The main problem right now are the hundreds of thousands of applications in the various mobile marketplaces, said professor Mustaque Ahamad, director of the Georgia Tech Information Security Center.

"It is a problem because they are not all good," he said. "It is even difficult to say what is 'good' or 'bad' code."

Not enough due diligence and analysis is being done on these apps to determine how safe they are, Ahamad said. Further, security is not a consideration from the beginning.

"If there is something interesting on the device, the bad guys will find a way to attack it," he said.

Another panelist, Robert Smith, founder and CTO of M.A.D. Partners, a smartphone security firm, offered up an even more alarming scenario, saying that because of its computing power, "the iPhone is beyond the most dangerous device in the enterprise today."

The App Store, through which Apple sells apps, may end up being a huge distributor of malware, he added. The reason, he said, was because the company doesn't conduct source code review of prospective apps.

"How could there be with a quarter million apps?" Smith said.

Apple, for its part, recently released a fresh set of guidelines for app developers wanting inclusion in the App Store.

But the problem of mobile maliciousness promises to persist.

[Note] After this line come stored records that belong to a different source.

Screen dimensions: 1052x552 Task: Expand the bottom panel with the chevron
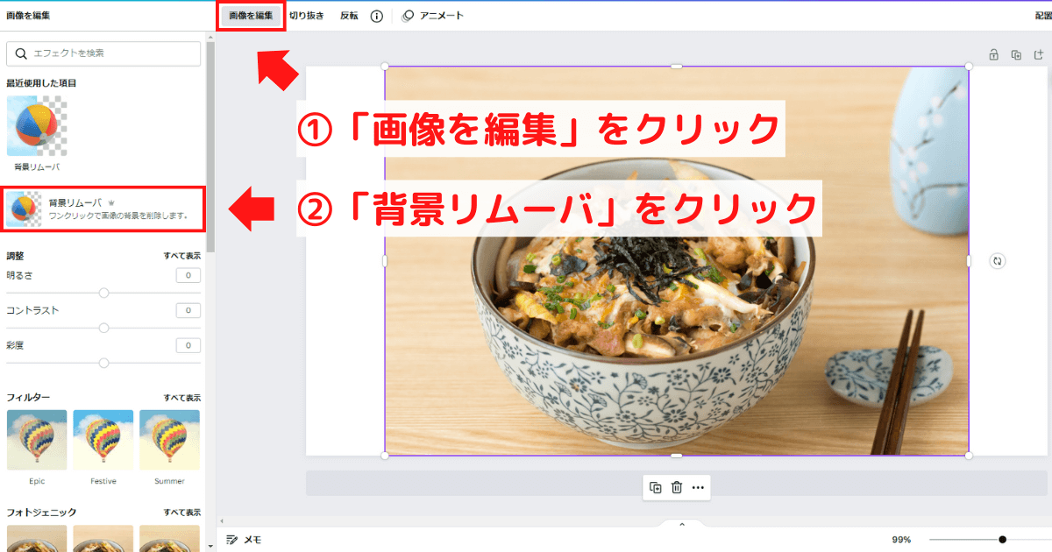pos(682,524)
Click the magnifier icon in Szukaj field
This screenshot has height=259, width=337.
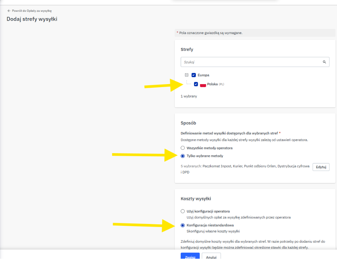click(324, 62)
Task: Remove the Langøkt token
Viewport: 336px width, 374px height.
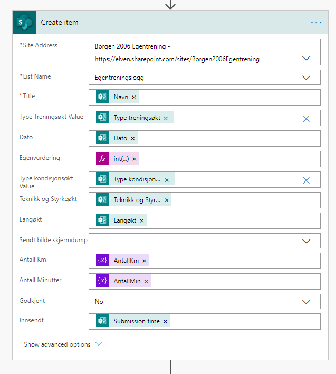Action: pyautogui.click(x=141, y=221)
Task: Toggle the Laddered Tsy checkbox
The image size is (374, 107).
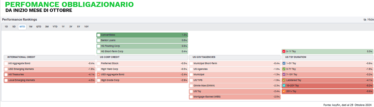Action: [x=283, y=80]
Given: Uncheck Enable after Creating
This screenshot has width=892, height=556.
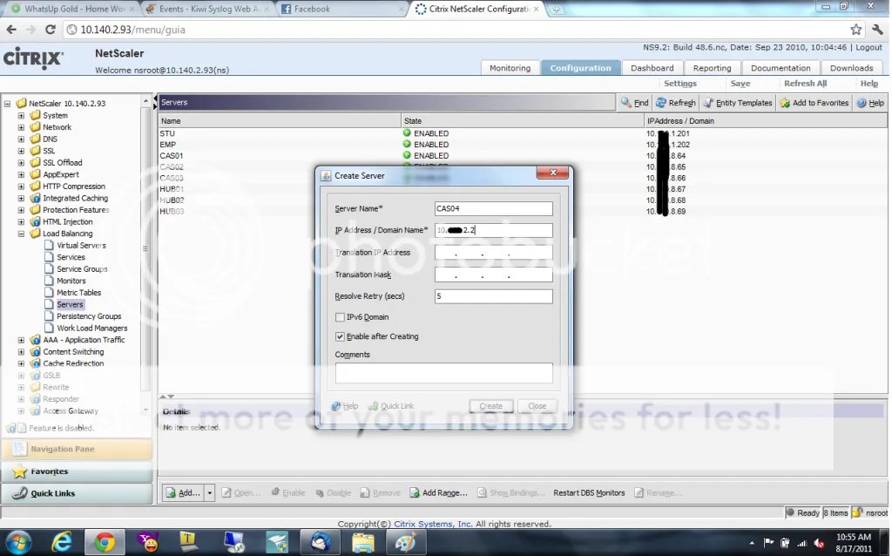Looking at the screenshot, I should click(341, 336).
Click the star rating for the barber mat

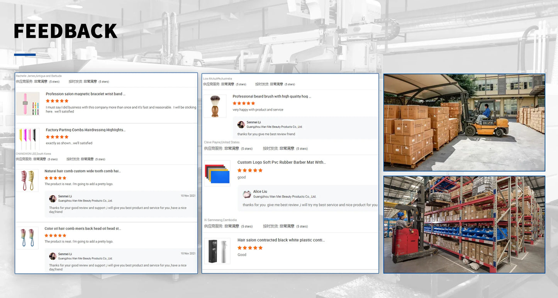[250, 170]
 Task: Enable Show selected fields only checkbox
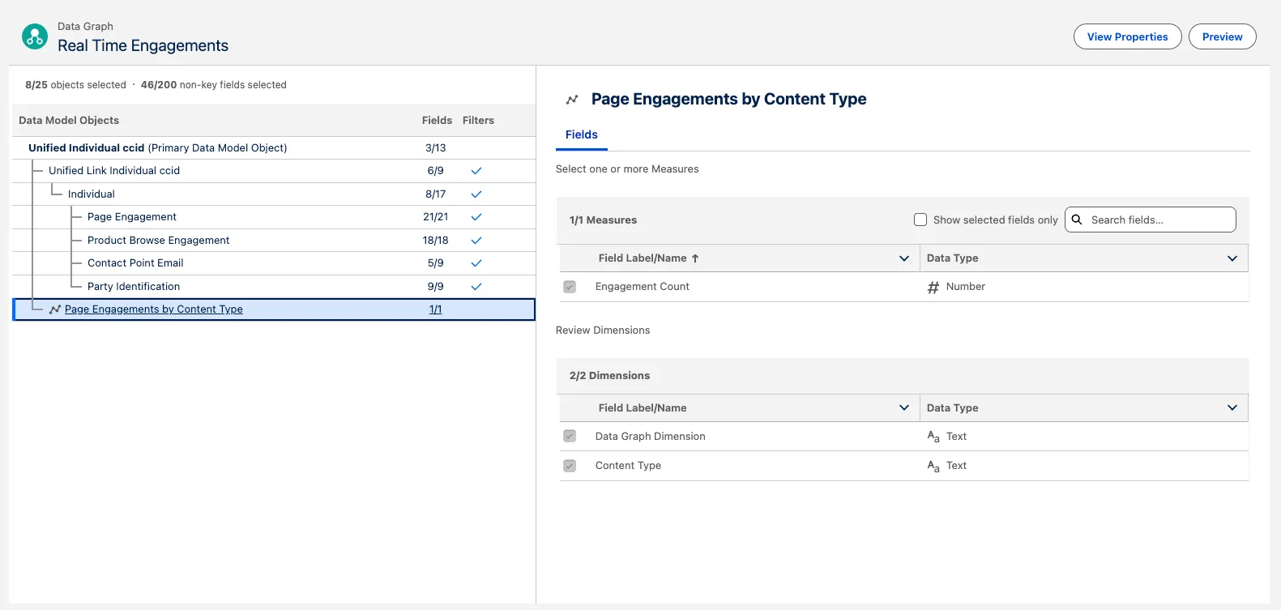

Thanks to the so-called consumerization of IT, there are no more boundaries, said Patricia Titus, vice president and CISO at Unisys, an IT company

There are processes to deal with the evolution, she said. Vendors offer technologies that can be overlayed on top of mobile operating systems.

In addition, acceptable-use policies can be updated to be more easily understood by employees.

"We've never addressed the challenge of educating users about what's acceptable," she said.

Technology that takes responsibility out of consumers' hands would also help, TItus said.